I have written about the benefits of small plein air painting and how and why it can help improve color observation skills. Suppose you are totally convinced and would like to give it a try or you simply love to paint outdoors, what should you bring? Sure, you can probably load as much gear as you want into your car if you’re driving. But what about plein air painting during your travel or hiking? Over the years, I have traveled extensively and painted wherever I go. The gear I carry with me are pretty much the same. I have listed them below in case you’re interested. Please note that this supply list is specific for small plein air paintings ( 5 x 7 inches). However, my supplies are pretty similar for medium size plein air paintings. The only difference is that I will use an easel instead of a paint box and larger size canvas boards.
List of supplies
Small paint box, paintbrushes, palette knife, easel, masking tape and of course, oil colors – these are all indispensable.
These are the oil colors that I usually use for mini-landscapes.
The brands shown here are Rembrandt, Winsor & Newton and Old Holland.

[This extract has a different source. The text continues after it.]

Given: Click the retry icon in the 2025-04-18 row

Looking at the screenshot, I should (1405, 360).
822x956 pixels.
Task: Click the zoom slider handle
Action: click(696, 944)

In order from right to left: Titanium White, Cadmium Yellow Lemon, Perm Yellow, Medium Yellow Ochre, Raw Sienna, Cadmium Red Light, Permanent Red Deep, Alizarin Crimson Lake Extra, Permanent Mauve, Ivory Black, Outremer Violet, Ultramarine Deep, Severe Blue, Prussian Green, Oxide of Chromium, Talens Green Light and Stilde GrainBrown.
How the oil colors are laid out on the palette.
Brown is sometimes squeezed in between Raw Sienna and Cadmium Red.
Mini-landscapes often use up to 5 to 6 brushes per painting. The red round-tip brush on the far right uses badger hair while the blue brush next to it uses mink. The small flat brush on the far left is made from badger hair while the one with the silver stem uses nylon. The third brush from the right is a flagged tip pig’s bristle brush (it’s become blunted through much use.)
The painting medium I usually use is similar to sesame oil. It dries slightly quicker than linseed oil and if you leave it on a windowsill it becomes more transparent over time (sun bleaching.)
Left: Talens; Right: Driebergen. Both are produced in the Netherlands.
Two panels can be fitted into the easel, one on top of the other. Small widgets separate the two so the oil colors don’t interfere with each other.
Oil painting canvas glued onto thin plywood with PVC glue.